If you would be surprised to learn that Indiana’s divorce laws do not recognize the concept of alimony, you are not alone. Most people assume that alimony is part of the divorce process and that they can expect to either pay or receive financial support once their divorce is final.

But, instead of alimony, Indiana law provides for what is referred to as, “spousal maintenance.” This is not simply a difference in terminology. The Indiana courts will only award spousal maintenance under limited circumstances, and the duration and amount of spousal maintenance (both pre- and post-divorce) are limited by statute as well.
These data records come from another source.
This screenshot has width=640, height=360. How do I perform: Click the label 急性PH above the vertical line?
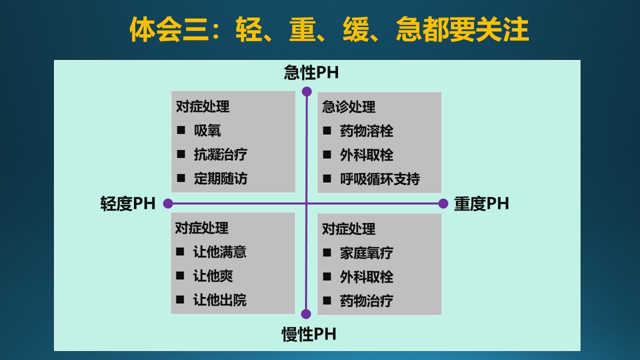[x=311, y=72]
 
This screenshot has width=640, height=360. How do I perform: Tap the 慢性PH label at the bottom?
[x=309, y=334]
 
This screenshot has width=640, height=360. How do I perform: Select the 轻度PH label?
[x=128, y=204]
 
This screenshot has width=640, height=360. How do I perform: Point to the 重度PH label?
[x=482, y=204]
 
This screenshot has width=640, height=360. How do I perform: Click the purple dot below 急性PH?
[x=306, y=92]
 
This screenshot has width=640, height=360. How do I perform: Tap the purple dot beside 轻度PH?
[x=168, y=204]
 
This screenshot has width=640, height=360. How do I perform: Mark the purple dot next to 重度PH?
[x=443, y=204]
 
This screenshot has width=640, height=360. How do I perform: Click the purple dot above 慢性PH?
[x=306, y=314]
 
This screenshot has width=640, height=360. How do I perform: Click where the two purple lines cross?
[x=306, y=204]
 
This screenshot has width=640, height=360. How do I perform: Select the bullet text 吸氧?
[x=208, y=130]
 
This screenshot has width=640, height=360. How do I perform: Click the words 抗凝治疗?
[x=220, y=154]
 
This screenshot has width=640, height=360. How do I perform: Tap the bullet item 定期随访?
[x=220, y=178]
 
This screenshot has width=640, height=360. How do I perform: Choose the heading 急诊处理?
[x=348, y=107]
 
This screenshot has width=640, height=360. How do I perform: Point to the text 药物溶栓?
[x=366, y=131]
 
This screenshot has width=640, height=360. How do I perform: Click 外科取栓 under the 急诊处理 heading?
[x=366, y=155]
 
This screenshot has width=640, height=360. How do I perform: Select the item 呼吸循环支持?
[x=380, y=179]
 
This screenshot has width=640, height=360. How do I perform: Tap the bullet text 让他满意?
[x=220, y=252]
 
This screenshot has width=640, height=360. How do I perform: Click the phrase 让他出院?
[x=220, y=300]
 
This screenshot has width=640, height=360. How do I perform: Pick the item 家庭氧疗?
[x=366, y=253]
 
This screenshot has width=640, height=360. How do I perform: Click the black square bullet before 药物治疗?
[x=327, y=300]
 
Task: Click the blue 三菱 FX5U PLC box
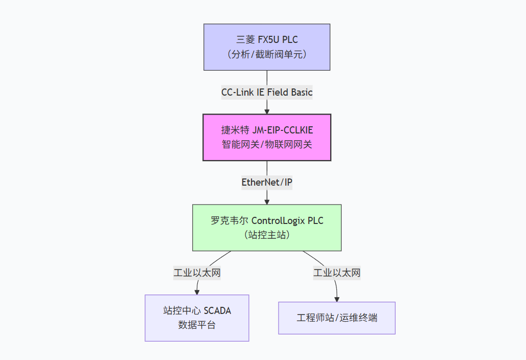point(267,47)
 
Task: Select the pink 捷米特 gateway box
point(267,138)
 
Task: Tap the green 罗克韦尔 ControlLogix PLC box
point(267,228)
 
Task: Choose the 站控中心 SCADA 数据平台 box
point(197,318)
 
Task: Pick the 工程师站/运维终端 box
point(337,318)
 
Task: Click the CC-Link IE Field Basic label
point(267,93)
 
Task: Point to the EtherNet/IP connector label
point(267,183)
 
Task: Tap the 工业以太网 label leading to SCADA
point(197,273)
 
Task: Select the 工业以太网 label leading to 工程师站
point(337,273)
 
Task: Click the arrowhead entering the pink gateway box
point(267,111)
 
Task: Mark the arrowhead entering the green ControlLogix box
point(267,201)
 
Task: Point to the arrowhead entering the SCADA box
point(197,291)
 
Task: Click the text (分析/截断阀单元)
point(267,54)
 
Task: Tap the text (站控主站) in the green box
point(267,235)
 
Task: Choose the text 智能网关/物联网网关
point(267,144)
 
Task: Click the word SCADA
point(218,311)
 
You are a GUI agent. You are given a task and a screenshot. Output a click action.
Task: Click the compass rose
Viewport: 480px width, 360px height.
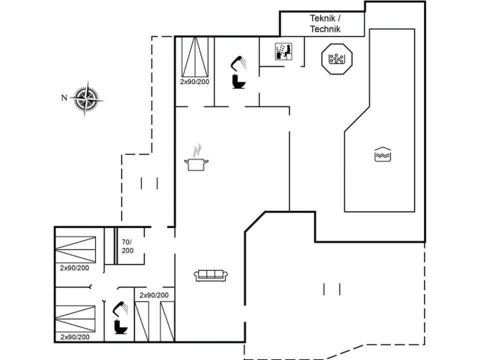click(x=86, y=98)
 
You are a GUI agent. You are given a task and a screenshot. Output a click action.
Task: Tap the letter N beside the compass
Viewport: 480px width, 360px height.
click(x=64, y=98)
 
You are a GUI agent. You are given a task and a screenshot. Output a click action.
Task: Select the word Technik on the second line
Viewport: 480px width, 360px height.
click(x=324, y=29)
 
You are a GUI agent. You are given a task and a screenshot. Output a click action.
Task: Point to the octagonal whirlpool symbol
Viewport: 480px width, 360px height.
click(x=337, y=59)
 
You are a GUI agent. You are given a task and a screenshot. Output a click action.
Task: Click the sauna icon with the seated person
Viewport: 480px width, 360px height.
click(x=284, y=52)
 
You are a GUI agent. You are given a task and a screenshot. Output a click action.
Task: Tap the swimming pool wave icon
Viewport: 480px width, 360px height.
click(x=382, y=154)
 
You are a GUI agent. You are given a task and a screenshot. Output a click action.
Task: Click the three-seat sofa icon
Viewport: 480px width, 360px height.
click(x=210, y=274)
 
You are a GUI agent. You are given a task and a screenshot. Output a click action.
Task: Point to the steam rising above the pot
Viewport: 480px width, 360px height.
click(x=198, y=150)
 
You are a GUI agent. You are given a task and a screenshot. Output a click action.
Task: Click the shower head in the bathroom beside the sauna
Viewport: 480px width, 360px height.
click(x=238, y=63)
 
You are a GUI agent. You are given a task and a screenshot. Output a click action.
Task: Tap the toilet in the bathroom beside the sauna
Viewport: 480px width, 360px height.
click(x=238, y=82)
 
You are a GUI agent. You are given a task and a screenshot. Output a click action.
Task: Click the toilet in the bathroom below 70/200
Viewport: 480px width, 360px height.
click(x=120, y=326)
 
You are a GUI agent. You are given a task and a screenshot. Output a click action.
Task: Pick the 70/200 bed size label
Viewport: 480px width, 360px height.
click(x=128, y=246)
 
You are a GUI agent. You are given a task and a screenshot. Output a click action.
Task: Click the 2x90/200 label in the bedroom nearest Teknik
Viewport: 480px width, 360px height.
click(x=194, y=82)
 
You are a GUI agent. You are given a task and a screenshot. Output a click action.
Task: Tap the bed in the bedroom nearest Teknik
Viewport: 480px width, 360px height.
click(x=194, y=56)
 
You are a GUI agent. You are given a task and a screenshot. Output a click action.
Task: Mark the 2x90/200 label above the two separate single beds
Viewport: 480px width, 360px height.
click(x=154, y=295)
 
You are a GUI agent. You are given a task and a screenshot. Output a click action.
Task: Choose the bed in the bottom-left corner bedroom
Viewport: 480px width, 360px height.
click(x=75, y=319)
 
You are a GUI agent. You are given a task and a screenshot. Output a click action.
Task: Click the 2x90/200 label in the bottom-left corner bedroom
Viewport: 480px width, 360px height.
click(x=75, y=338)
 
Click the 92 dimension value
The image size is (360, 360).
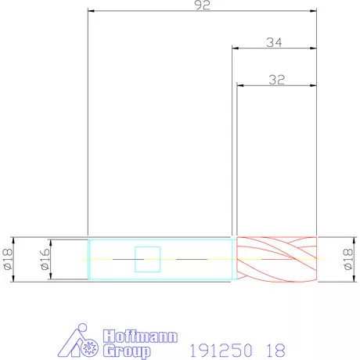pyautogui.click(x=202, y=5)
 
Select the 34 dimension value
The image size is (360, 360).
pyautogui.click(x=274, y=42)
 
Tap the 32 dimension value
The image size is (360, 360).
pyautogui.click(x=276, y=80)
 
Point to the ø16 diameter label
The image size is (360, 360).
pyautogui.click(x=45, y=259)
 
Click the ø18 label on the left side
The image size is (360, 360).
pyautogui.click(x=8, y=259)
Financial Support in an Indiana Divorce: Spousal Maintenance

Under Indiana law, there are only four situations in which a divorce court can issue an award for spousal maintenance:

  • Physical or Mental Incapacity – If one spouse suffers from “material” physical or mental incapacity, the court can (but is not required to) award spousal maintenance only during the period of incapacity.
  • Financial Need (Caregiver Spousal Maintenance) – If one spouse is unable to cover his or her own financial needs and that spouse has custody of a child, “whose physical or mental incapacity requires the custodian to forgo employment,” the court can award spousal maintenance, “for a period of time that the court considers appropriate.”
  • Rehabilitative Need – If one spouse’s earning capacity is diminished due to, “an interruption in . . . education, training, or employment . . . during the marriage as a result of homemaking or childcare responsibilities,” the court can award spousal maintenance for up to three years.
  • By Agreement – If none of the above provisions are pertinent to a divorcing couple’s circumstances, the spouses can agree to an award of maintenance. However, like all aspects of a divorce in Indiana, spousal maintenance agreements are subject to judicial approval.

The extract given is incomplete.